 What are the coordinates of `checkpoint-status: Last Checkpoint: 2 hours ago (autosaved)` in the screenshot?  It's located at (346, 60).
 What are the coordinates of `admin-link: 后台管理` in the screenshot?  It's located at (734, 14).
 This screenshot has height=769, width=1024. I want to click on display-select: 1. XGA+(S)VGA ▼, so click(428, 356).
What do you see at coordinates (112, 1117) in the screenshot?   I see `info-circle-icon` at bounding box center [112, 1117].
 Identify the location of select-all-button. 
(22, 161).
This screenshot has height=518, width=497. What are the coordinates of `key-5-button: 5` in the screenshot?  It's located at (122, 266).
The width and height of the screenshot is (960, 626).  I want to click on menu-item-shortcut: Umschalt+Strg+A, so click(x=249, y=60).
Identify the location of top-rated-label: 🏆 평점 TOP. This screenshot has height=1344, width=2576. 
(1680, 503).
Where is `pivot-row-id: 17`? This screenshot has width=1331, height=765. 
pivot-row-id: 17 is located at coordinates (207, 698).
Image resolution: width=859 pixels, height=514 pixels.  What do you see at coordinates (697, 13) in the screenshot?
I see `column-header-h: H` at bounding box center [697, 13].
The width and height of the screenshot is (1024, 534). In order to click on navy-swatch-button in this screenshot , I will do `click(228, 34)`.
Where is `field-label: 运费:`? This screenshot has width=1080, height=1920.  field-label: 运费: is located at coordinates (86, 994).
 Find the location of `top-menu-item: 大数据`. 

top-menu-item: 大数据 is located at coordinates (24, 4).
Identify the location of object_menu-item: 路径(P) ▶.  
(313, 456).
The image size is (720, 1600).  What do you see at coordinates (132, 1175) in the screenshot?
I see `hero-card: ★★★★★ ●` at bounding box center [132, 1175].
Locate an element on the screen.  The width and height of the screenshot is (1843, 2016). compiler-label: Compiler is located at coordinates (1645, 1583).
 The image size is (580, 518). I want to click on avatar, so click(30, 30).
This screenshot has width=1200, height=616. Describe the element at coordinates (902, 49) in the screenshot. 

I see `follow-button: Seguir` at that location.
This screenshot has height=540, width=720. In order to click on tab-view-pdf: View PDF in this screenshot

* * *

**Task prompt**
Please reproduce word for word the lines starting at the first line above and ending with the line that contains "This screenshot has height=769, width=1024.".

**Answer space**
 What are the coordinates of `checkpoint-status: Last Checkpoint: 2 hours ago (autosaved)` in the screenshot?  It's located at (346, 60).
 What are the coordinates of `admin-link: 后台管理` in the screenshot?  It's located at (734, 14).
 This screenshot has height=769, width=1024. I want to click on display-select: 1. XGA+(S)VGA ▼, so click(428, 356).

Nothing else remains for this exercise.